SchulzLab/TEPIC

Testcases with "-f example_annotation.gtf" fail

JulianRein opened this issue · 6 comments

It seems all test cases with that option fail with the following (first) error:
Error: Type checker found wrong number of fields while tokenizing data line.
Perhaps you have extra TAB at the end of your line? Check with "cat -t"

I could not fix that by changing the example_annotations.gtf, but maybe I dont understand the error. Same result if I use Toy_Annotation.gtf instead.
Any idea why this happens?
Tried python 2.7 and 3.7
testOutput.txt

The error seems to be originating in bedtools.
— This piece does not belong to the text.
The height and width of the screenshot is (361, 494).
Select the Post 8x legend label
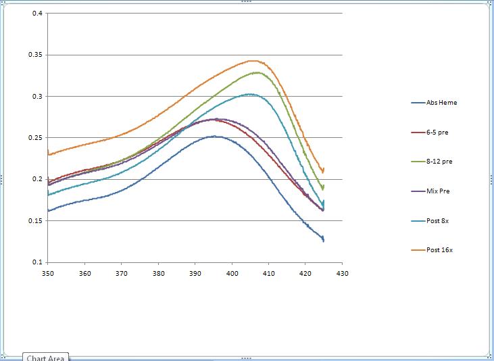pos(437,220)
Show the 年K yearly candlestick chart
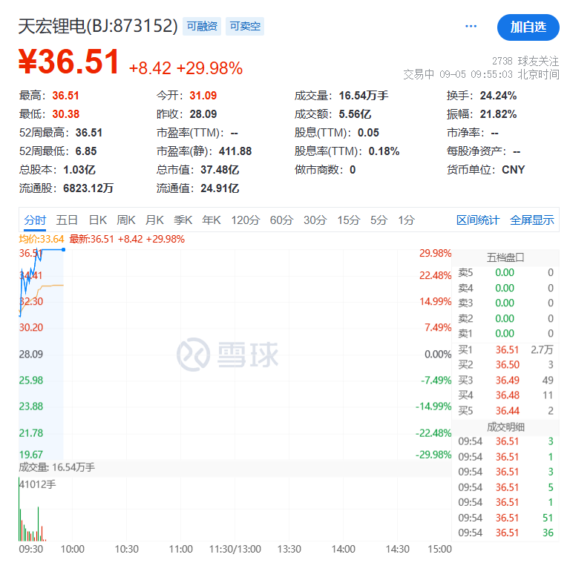 coord(212,220)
According to the output you provided (thanks!) all the test cases with the "reduced peak set" option fail.

Which bedtools version are you using? Could you manually check whether the bedtools intersect operation on your system works ? Which Linux version are you using? Or is it a mac?

I have just tested again on my system as well as on the server, there are no issues there.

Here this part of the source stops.